Could you transcribe all of the data exactly and skip any pictures?

*** Begin section ***

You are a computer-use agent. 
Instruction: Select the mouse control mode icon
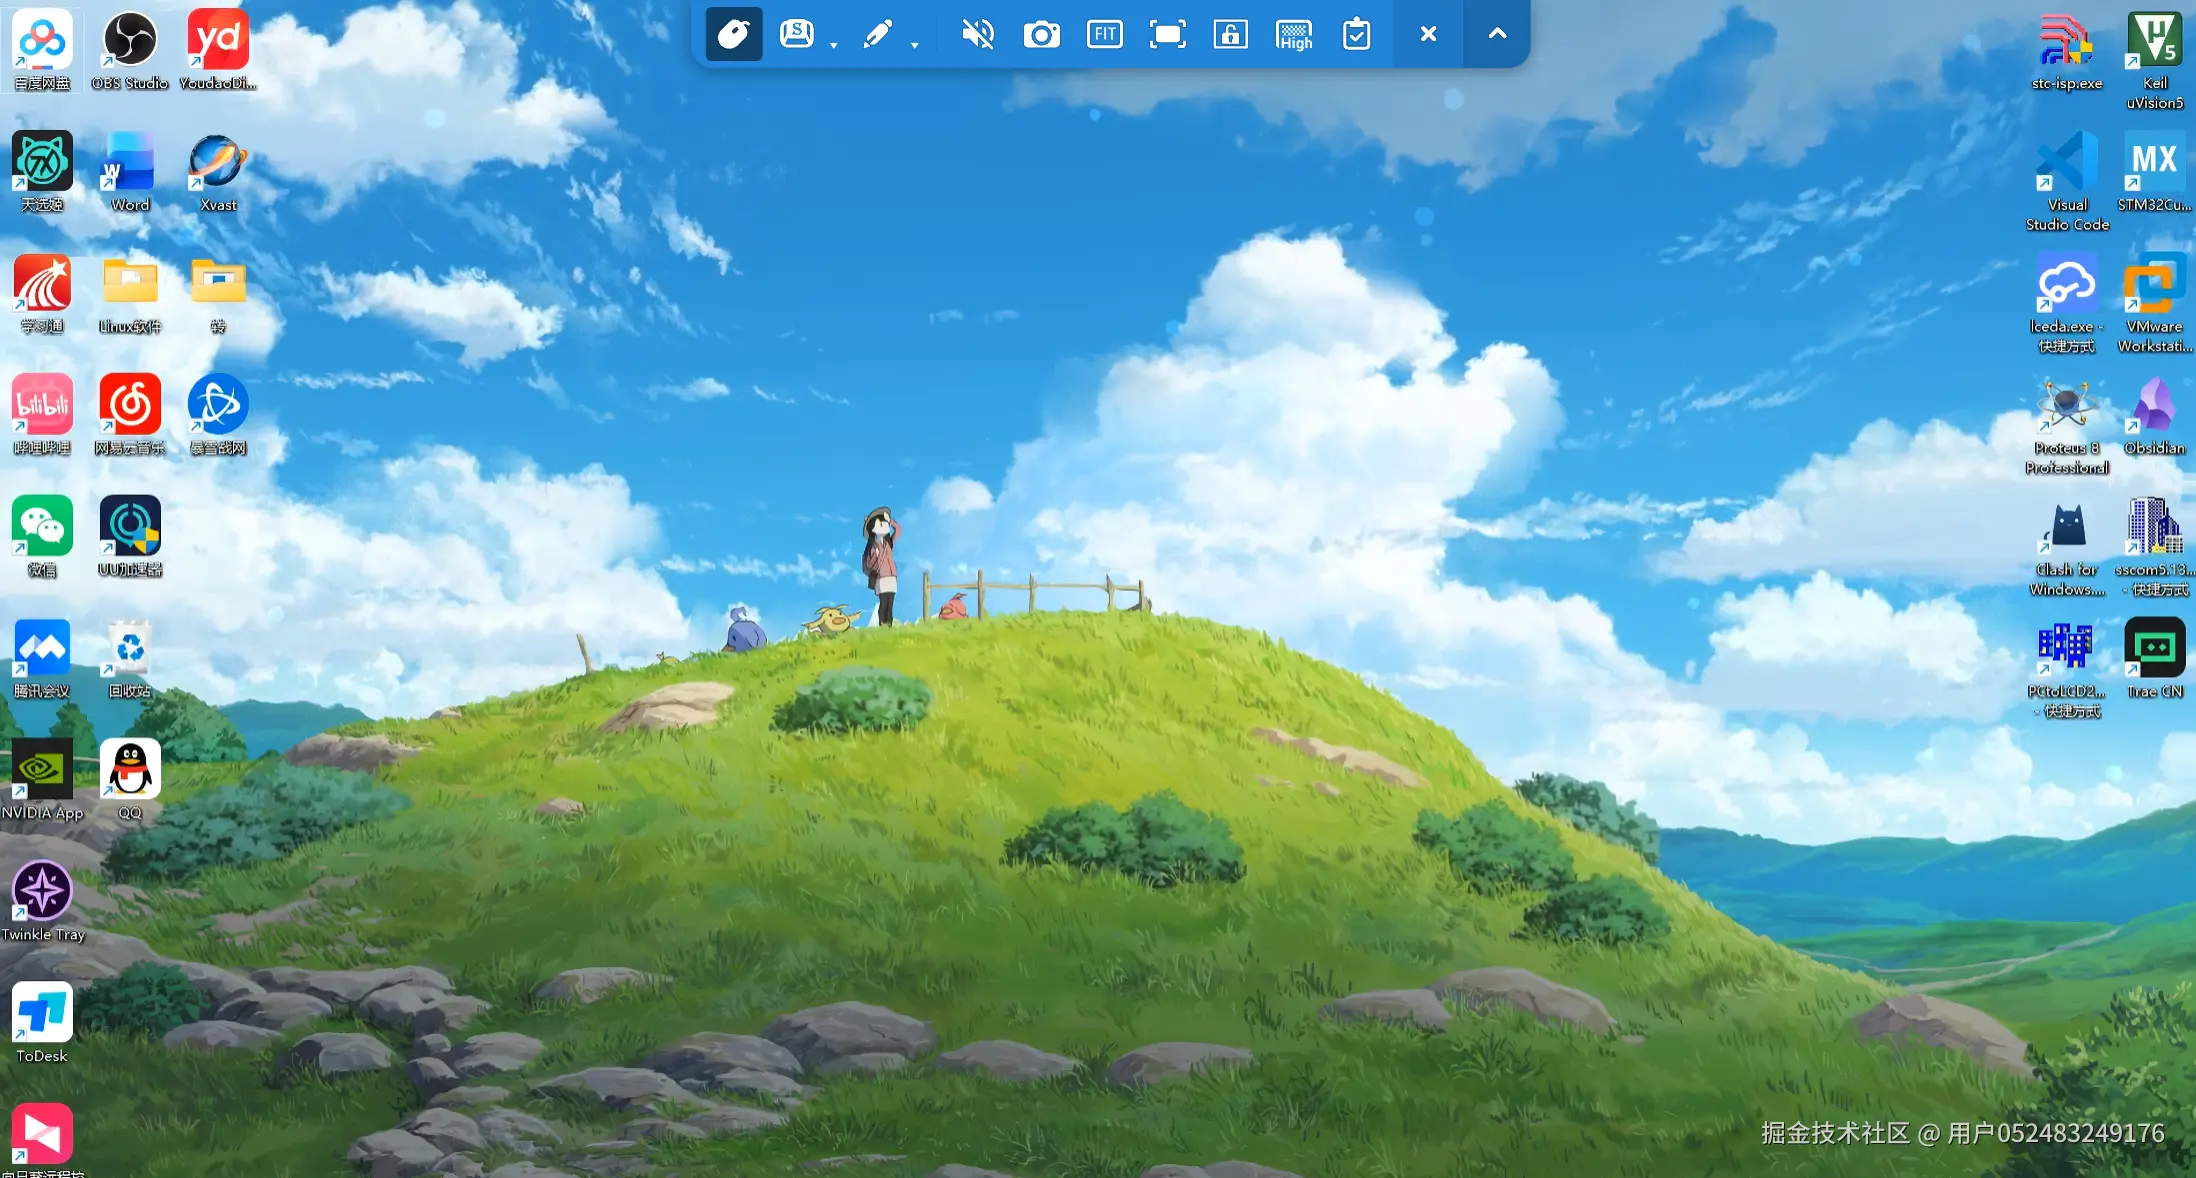734,34
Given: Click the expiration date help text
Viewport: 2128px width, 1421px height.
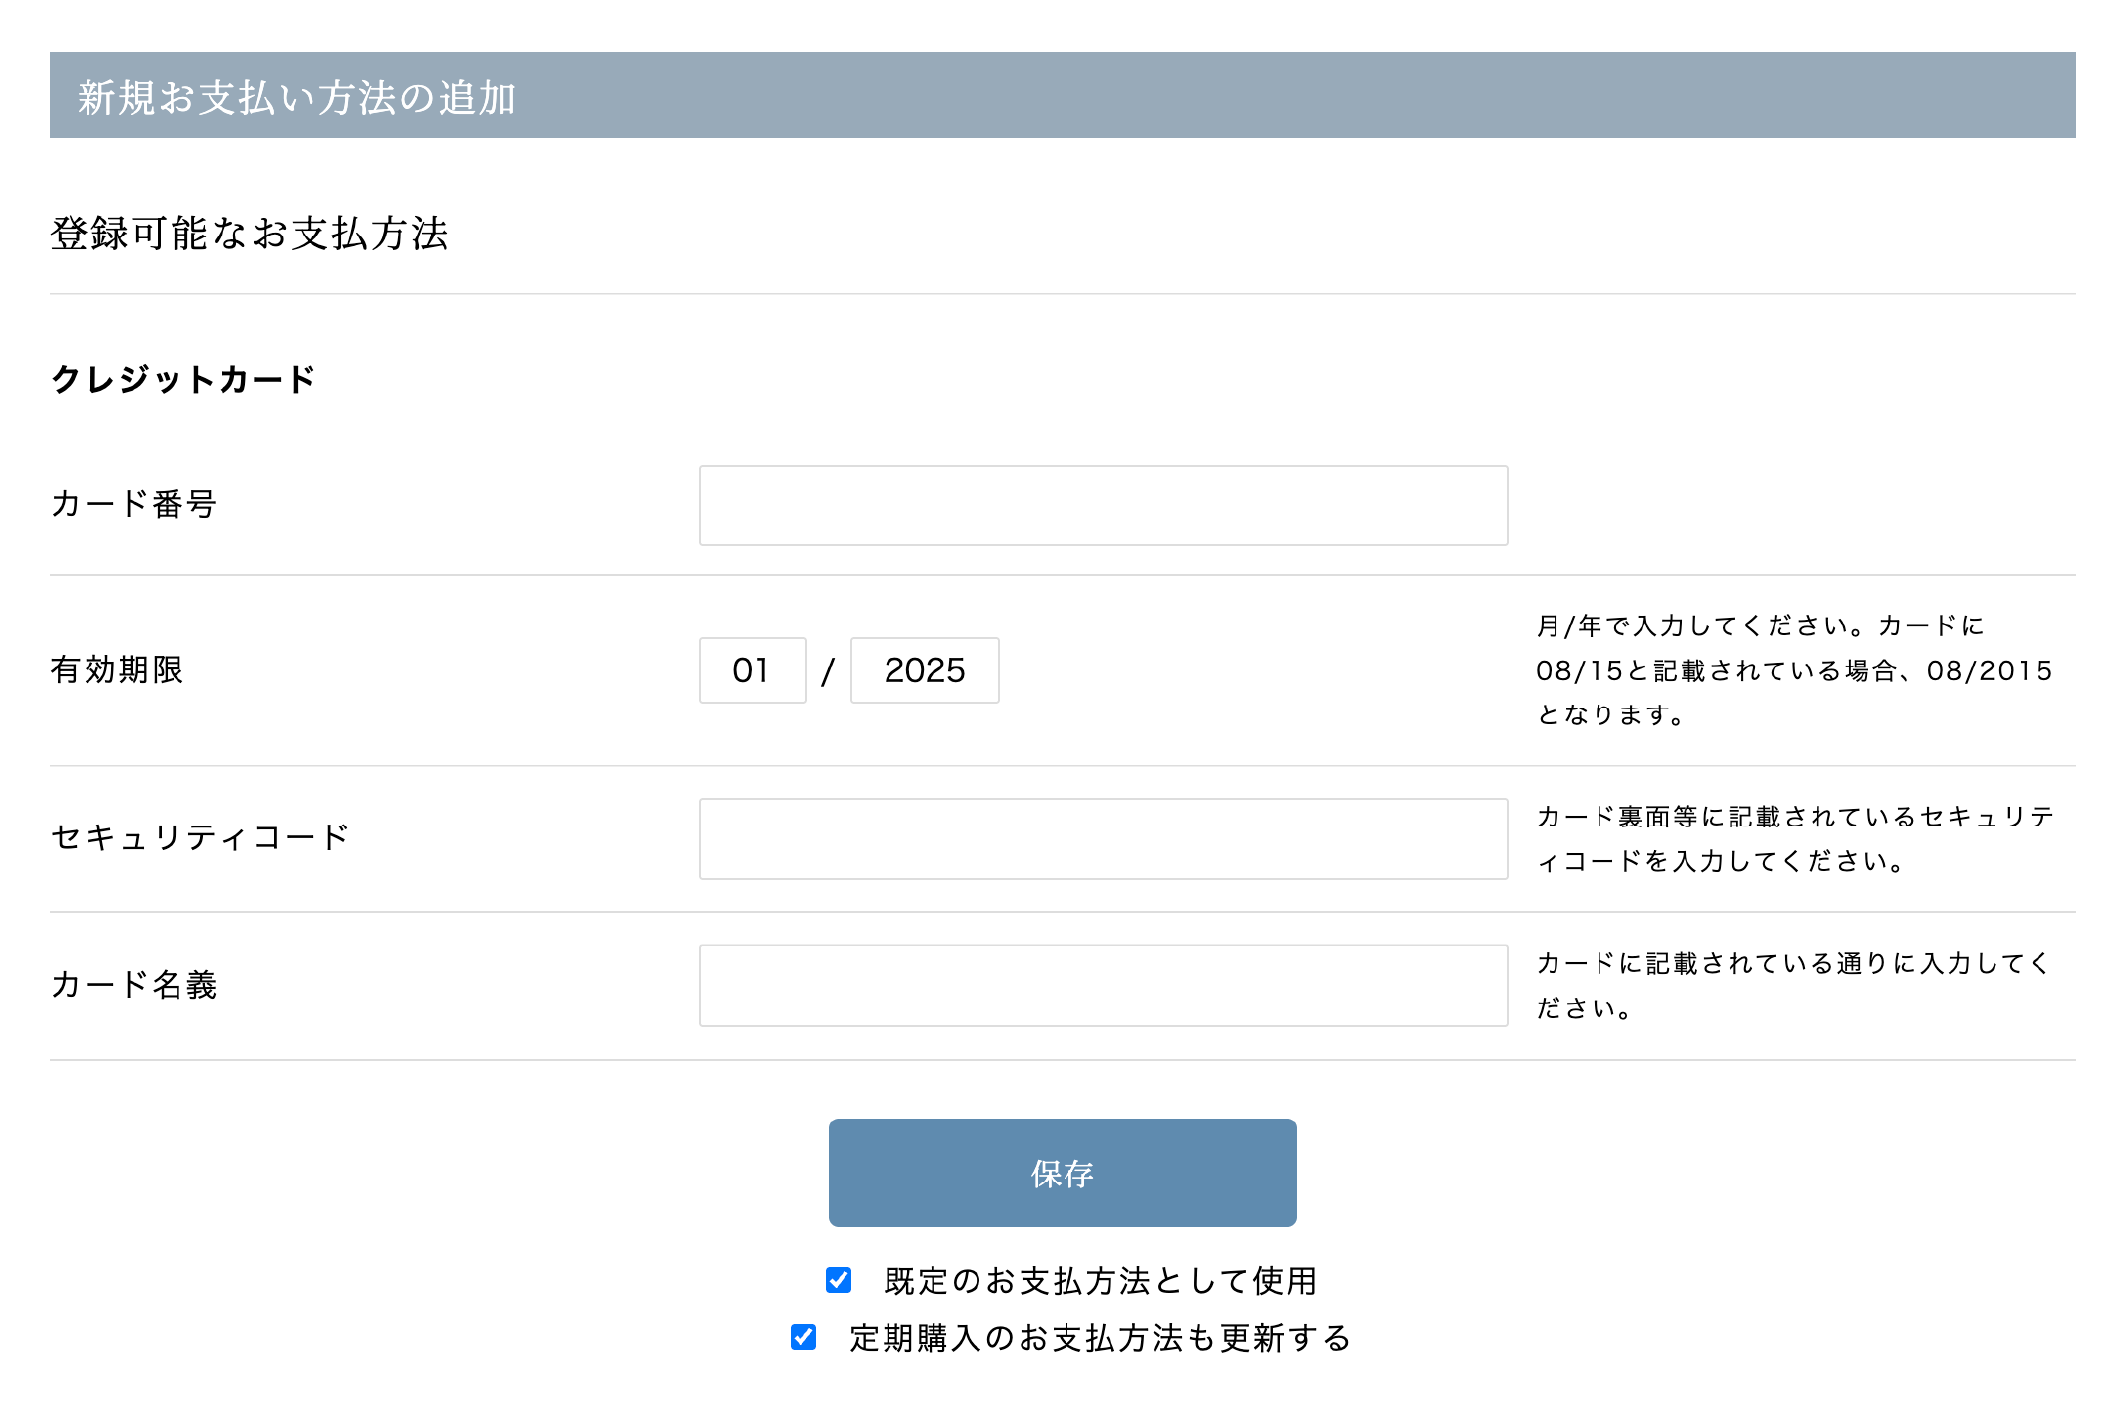Looking at the screenshot, I should pyautogui.click(x=1793, y=671).
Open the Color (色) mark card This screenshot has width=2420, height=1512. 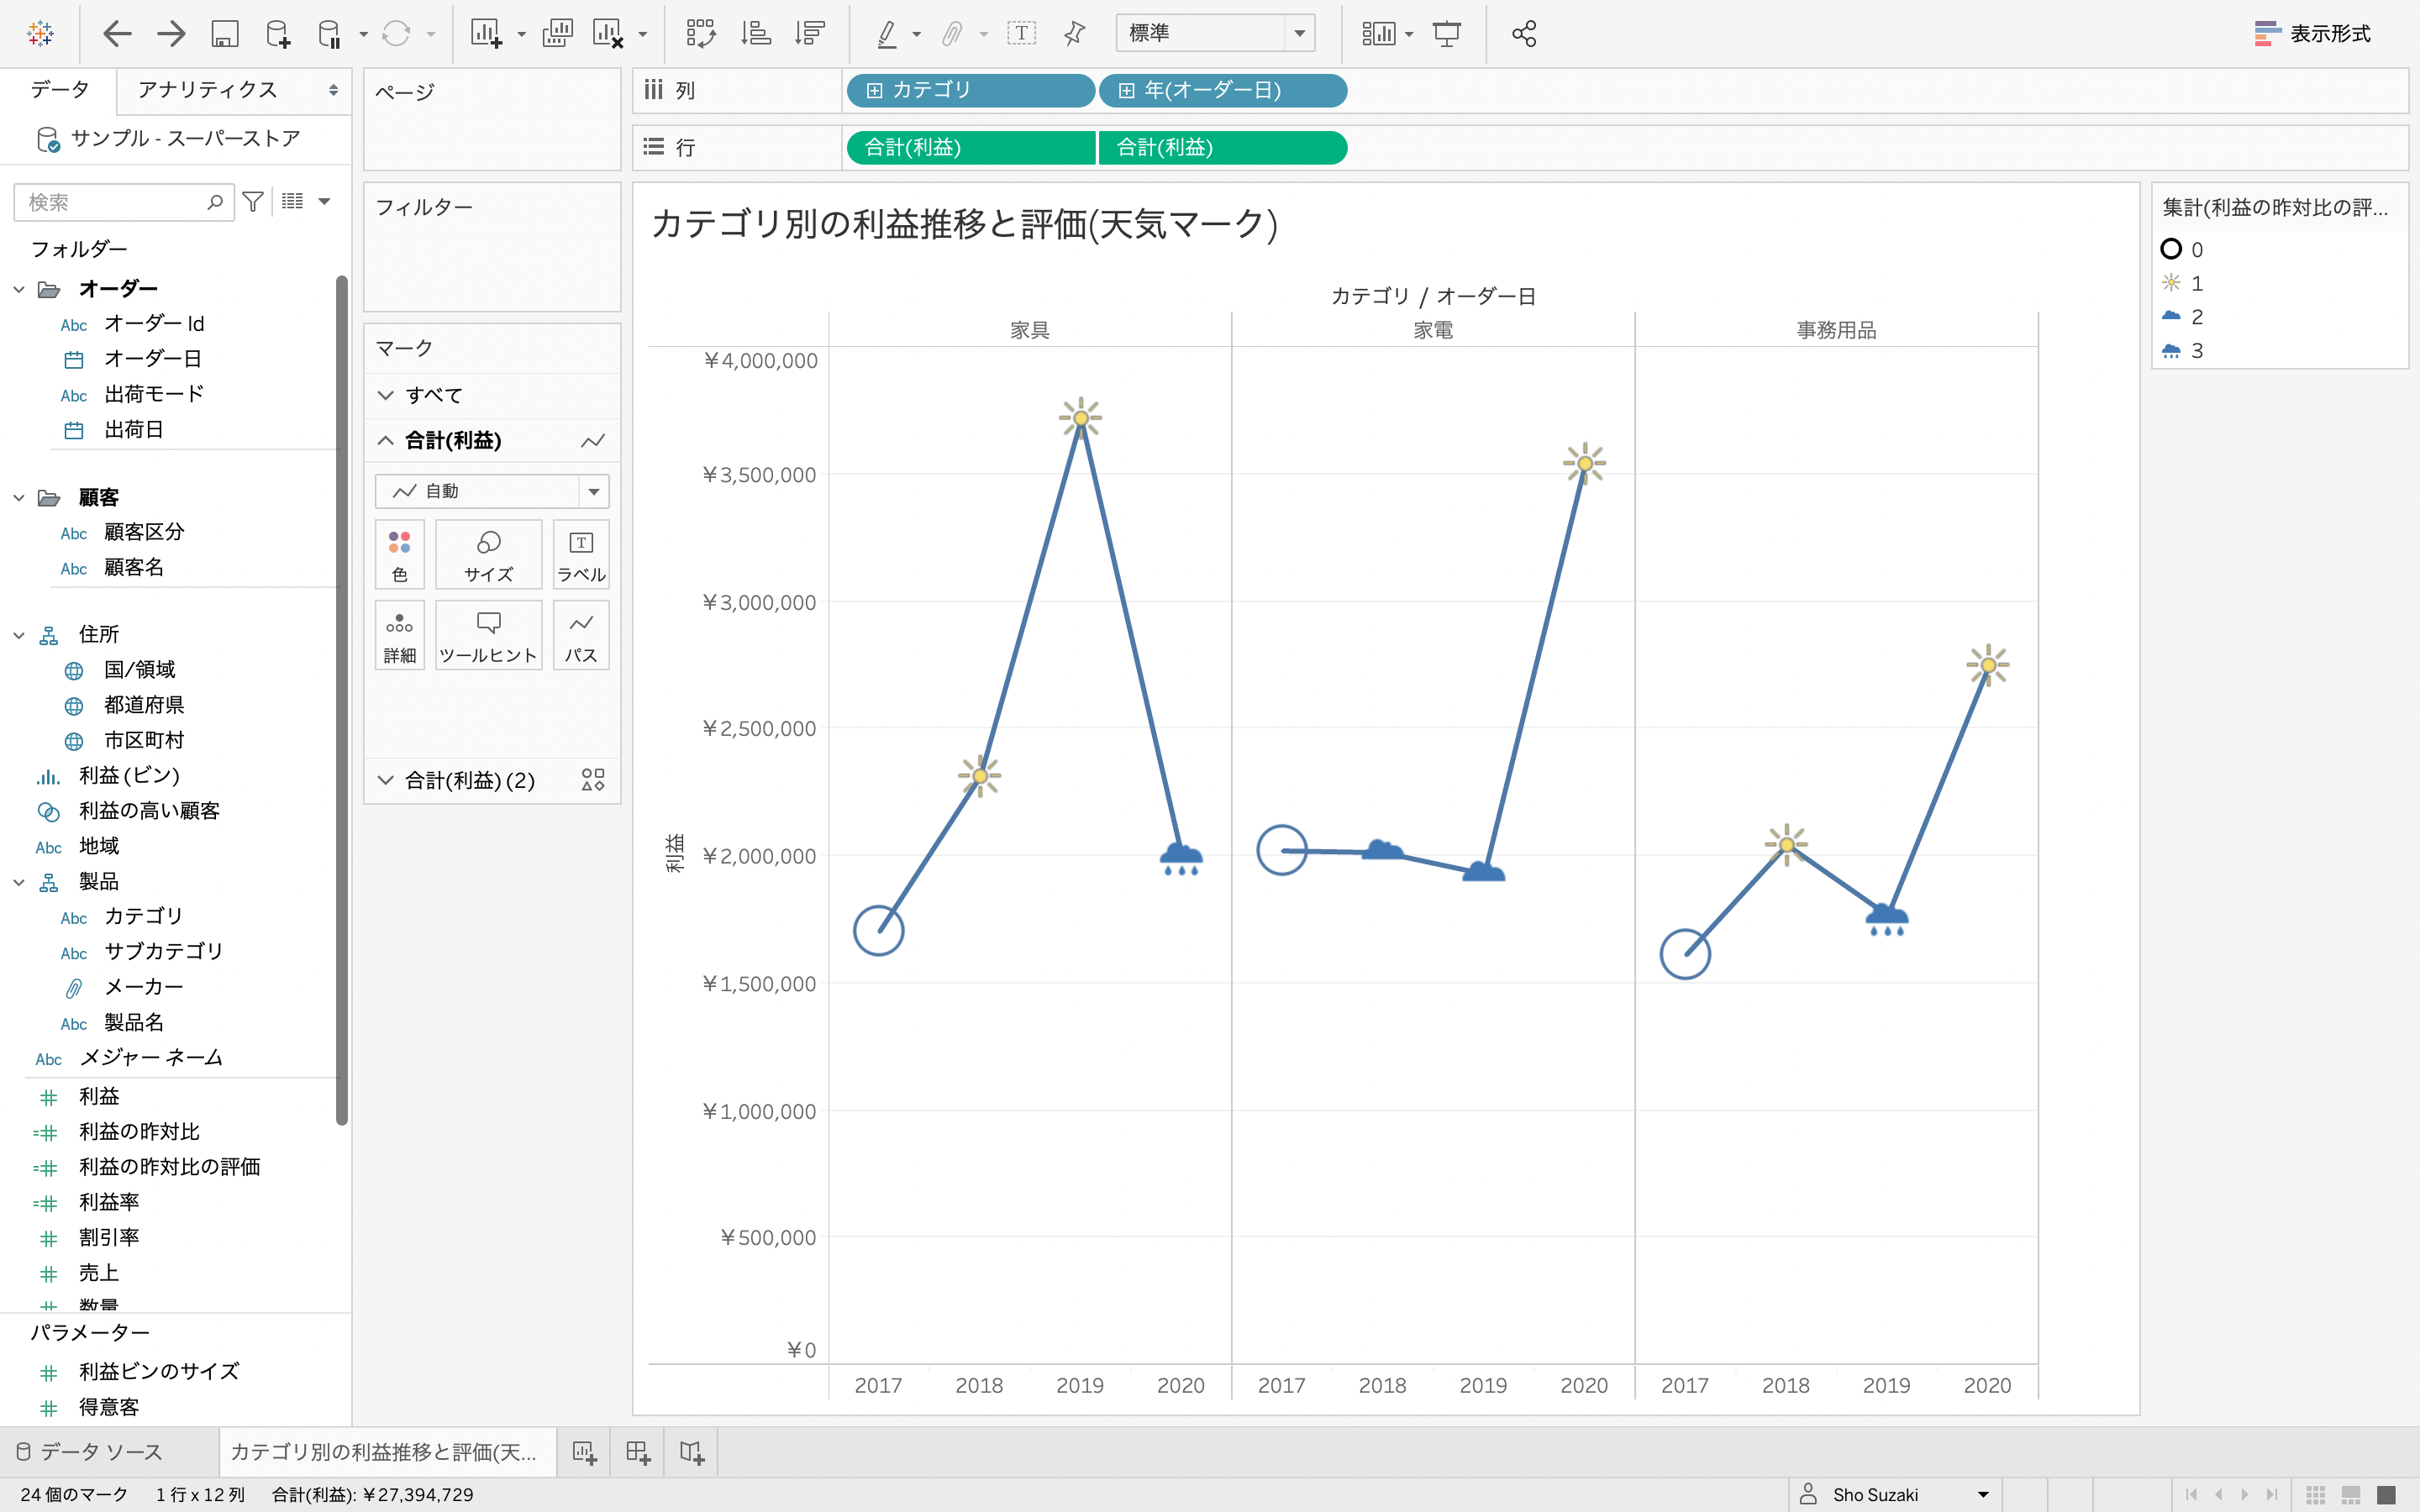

*** End section ***

◆ **Finished task**
You are a computer-use agent. 
Instruction: Select the mouse control mode icon
734,34
Given: Click the expiration date help text
Viewport: 2128px width, 1421px height.
Looking at the screenshot, I should pyautogui.click(x=1793, y=671).
Open the Color (色) mark card This screenshot has width=2420, height=1512. 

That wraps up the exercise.